Output, with no alterations, the part of the lines below that opens with the line containing "The width and" and closes with the line containing "center [1156, 530].", including both of those lines. Reproduce only that part.

━━━ LISTING

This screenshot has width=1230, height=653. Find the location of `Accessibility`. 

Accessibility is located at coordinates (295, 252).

━━━━━━
━━━ LISTING

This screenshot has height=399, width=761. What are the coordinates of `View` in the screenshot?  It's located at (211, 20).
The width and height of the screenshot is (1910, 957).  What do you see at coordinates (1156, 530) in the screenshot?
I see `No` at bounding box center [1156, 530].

━━━━━━

RESPONSE TO THE TASK -
The width and height of the screenshot is (1910, 957).  What do you see at coordinates (1156, 530) in the screenshot?
I see `No` at bounding box center [1156, 530].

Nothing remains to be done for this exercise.